On vous a traité de d’artiste qui vit sur les dos des autres parce que vous interprétez les chansons des autres?

Oui exactement.  Pire on m’a même traité de nécrophage en 2002 lorsque  j’ai décidé de rendre hommage à des collègues musiciens qui ont disparus en retravaillant leurs chansons.

Nécrophage? c’est à dire?

Nécrophage veut dire quelqu’un qui vit sur les dos des cadavres; qui mange sur les dos des cadavres. On m’a traité de toutes les insanités possibles si fait qu’à un certains moment j’ai failli tout laissé tomber. Mais Dieu aidant, j’ai pu résister à toutes ces critiques pour continuer ma musique.

Quelles appréciations faites vous de la musique telle que faite par les artistes actuels?

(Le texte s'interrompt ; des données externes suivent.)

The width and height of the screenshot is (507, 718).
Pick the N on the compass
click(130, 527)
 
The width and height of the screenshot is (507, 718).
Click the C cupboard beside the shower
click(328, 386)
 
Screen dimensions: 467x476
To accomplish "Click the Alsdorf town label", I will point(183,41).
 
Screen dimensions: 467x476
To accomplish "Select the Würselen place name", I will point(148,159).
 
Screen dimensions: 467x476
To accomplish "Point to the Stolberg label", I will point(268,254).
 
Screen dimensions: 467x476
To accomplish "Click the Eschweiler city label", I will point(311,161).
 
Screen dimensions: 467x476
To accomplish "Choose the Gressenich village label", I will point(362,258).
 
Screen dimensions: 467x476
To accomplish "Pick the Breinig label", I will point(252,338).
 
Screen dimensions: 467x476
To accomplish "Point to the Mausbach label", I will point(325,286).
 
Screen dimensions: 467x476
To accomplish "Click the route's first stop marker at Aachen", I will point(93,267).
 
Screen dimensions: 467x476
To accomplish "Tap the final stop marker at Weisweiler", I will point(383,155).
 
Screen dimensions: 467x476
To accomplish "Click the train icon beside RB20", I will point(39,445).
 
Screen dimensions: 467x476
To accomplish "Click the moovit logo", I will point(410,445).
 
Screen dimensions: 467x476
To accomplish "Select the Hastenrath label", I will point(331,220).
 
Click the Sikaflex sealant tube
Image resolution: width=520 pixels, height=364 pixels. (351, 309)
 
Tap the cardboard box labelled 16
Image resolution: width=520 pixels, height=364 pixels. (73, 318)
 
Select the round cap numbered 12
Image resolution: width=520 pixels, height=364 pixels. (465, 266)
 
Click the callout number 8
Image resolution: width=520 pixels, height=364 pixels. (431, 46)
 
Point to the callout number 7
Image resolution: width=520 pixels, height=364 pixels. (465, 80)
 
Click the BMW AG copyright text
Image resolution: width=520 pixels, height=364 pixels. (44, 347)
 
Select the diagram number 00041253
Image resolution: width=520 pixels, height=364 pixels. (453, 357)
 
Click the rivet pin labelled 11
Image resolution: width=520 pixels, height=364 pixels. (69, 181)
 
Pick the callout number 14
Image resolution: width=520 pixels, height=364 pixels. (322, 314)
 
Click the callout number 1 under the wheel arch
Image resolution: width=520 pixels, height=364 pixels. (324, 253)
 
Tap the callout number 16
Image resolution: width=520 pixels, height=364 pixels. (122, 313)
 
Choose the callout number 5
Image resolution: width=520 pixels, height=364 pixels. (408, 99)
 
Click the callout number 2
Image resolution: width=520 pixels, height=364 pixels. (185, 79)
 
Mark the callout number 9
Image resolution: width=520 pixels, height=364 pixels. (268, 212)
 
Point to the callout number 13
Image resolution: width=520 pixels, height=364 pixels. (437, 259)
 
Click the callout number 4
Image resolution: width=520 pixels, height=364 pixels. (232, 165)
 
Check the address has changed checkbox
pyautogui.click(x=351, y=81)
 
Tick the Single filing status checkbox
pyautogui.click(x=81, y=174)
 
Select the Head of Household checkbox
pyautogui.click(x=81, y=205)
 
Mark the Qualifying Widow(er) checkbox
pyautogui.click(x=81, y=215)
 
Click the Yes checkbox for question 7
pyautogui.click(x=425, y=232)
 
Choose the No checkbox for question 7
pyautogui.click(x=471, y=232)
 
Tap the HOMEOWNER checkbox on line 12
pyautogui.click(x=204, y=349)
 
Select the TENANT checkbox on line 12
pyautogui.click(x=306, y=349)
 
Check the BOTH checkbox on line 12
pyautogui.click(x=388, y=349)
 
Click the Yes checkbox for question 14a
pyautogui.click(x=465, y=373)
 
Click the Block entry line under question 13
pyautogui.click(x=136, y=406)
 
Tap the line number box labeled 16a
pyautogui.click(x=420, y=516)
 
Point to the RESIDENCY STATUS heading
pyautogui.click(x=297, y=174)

Ce n’est pas un plaisir pour moi de porter un jugement de valeur sur la musique d’un collègue. Chaque artiste porte sa croix.  Certains ont décidé de travailler dans la mode en faisant de la musique commerciale, d’autres ont décidé de voir plus loin en travaillant sur la musique de leur pays, c’est très bien tout ça. Moi je voudrais que l’on fasse la différence entre la musique du Burkina Faso et la musique burkinabè. Lorsqu’on parle de la musique du Burkina, on fait allusion à la musique toute tendance  confondue mais lorsqu’on parle de la musique burkinabè, c’est une musique qui tire ses racines du folklore ou du patrimoine culturel burkinabè. Nous avons une soixantaine d’ethnies donc de cultures au Burkina et je pense qu’on peut partir de là pour proposer quelque de bon au public.

Vous êtes l’ambassadeur de la 2e édition du Festival Ouaga-New York, prévu pour septembre prochain. Quelles sont les missions qui vous sont assignées et comment vont les préparatifs.

Effectivement j’ai été approché par le comité d’organisation du FONY pour être ambassadeur de la 2e édition de l’évènement. En tant qu’ambassadeur donc mon rôle est d’assurer le relais entre les organisateurs qui sont à New York et la délégation qui va partir du Burkina. J’ai été d’abord approché en tant qu’artiste parce que je dois faire l’anthologie de la musique burkinabè au cours du festival. Ensuite, le comité m’a sollicité pour être ambassadeur. Un titre que j’ai accepté avec plaisir. Par la grâce de Dieu, les préparatifs vont bon train et j’ai bonne foi que le 16 septembre rpochain tout le monde sera sur place à New York pour le festival.

Je voudrais terminer par remercier le Paradis des meilleurs vins et mon petit frère Bil Aka Kora qui ont accepté de m’accompagner pour mes 35 ans de carrièe. Je remercie aussi la Mezzanine  qui nous offre son cadre et tous ceux qui, d’une manière ou d’une autre ont contribué à la réussite de ma carrière. Je  n’oublie pas le site Afriyelba qui est en train de bousculer fort dans la promotion de la culture burkinabè. Je souhaite bon courage aux responsables de ce site et bon vent à Afriyelba.

Propos recueillis par Yannick SANKARA.